= Document segment =
--------

Patient X is a 68 year old male from Freetown, Sierra Leone. Patient X immigrated to the New Jersey, USA. in 2007. During the immigration process, he tested positive for antibodies against HIV. He was referred to the Peter Ho Memorial Clinic in Newark, New Jersey for follow-up and treatment in early 2008. Patient X's serum was repeatedly reactive by serological testing with ELISA kits containing HIV-1 and HIV-2 antigens. The western blot for HIV-1 was negative. His HIV-1 viral load was <48 copies and polymerase chain reaction (PCR) for HIV-1 proviral DNA was negative. An HIV-2 immunoblot was positive. The presumptive diagnosis was that Patient X had an HIV-2 infection. However, a PCR assay from a commercial laboratory for HIV-2 proviral DNA was negative (LabCorp, Research Triangle Park, NC). This result suggested one of two possibilities:
1. The proviral load was below the limit of detection of the assay.
2. The virus was too divergent from known HIV-2 epidemic groups to be amplified by the gag primers based on epidemic subtype consensus sequence.
Subtype F HIV-2 has not previously been known to cause immune suppression nor has it been known to be transmitted from person to person. It is not known how patient X acquired HIV-2-NWK-08F. Patient X denied exposure to monkeys. He denied ever hunting game. He had no tattoos, no history of needle exposure in Sierra Leone and no history of blood or blood product transfusion. Patient X reported only one sexual contact, his wife. No relative was available for testing. HIV-2-NWK-08F clusters most closely with HIV-2SL93F and next most closely with the 2 SIVs found in sooty mangabeys in Sierra Leone (Figure 1). A real time PCR protocol to quantify provirus was developed with env primers and probe. Patient X had a proviral load equal to 6,100 copies per 106 PBMC.

--------

= The problem =
Reproduce the case report on Patient X's HIV-2 infection word for word, in full.

= Raw data =
--------

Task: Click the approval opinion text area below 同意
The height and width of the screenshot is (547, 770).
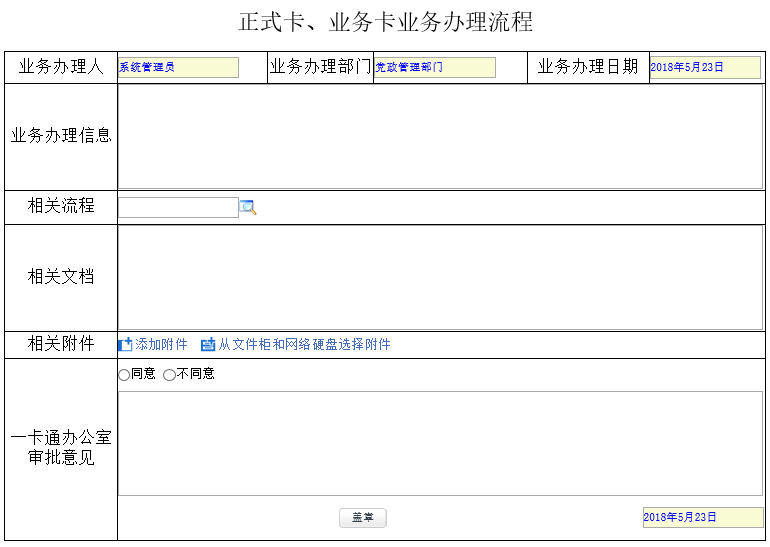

--------

= Problem solution =
Patient X is a 68 year old male from Freetown, Sierra Leone. Patient X immigrated to the New Jersey, USA. in 2007. During the immigration process, he tested positive for antibodies against HIV. He was referred to the Peter Ho Memorial Clinic in Newark, New Jersey for follow-up and treatment in early 2008. Patient X's serum was repeatedly reactive by serological testing with ELISA kits containing HIV-1 and HIV-2 antigens. The western blot for HIV-1 was negative. His HIV-1 viral load was <48 copies and polymerase chain reaction (PCR) for HIV-1 proviral DNA was negative. An HIV-2 immunoblot was positive. The presumptive diagnosis was that Patient X had an HIV-2 infection. However, a PCR assay from a commercial laboratory for HIV-2 proviral DNA was negative (LabCorp, Research Triangle Park, NC). This result suggested one of two possibilities:
1. The proviral load was below the limit of detection of the assay.
2. The virus was too divergent from known HIV-2 epidemic groups to be amplified by the gag primers based on epidemic subtype consensus sequence.
Subtype F HIV-2 has not previously been known to cause immune suppression nor has it been known to be transmitted from person to person. It is not known how patient X acquired HIV-2-NWK-08F. Patient X denied exposure to monkeys. He denied ever hunting game. He had no tattoos, no history of needle exposure in Sierra Leone and no history of blood or blood product transfusion. Patient X reported only one sexual contact, his wife. No relative was available for testing. HIV-2-NWK-08F clusters most closely with HIV-2SL93F and next most closely with the 2 SIVs found in sooty mangabeys in Sierra Leone (Figure 1). A real time PCR protocol to quantify provirus was developed with env primers and probe. Patient X had a proviral load equal to 6,100 copies per 106 PBMC.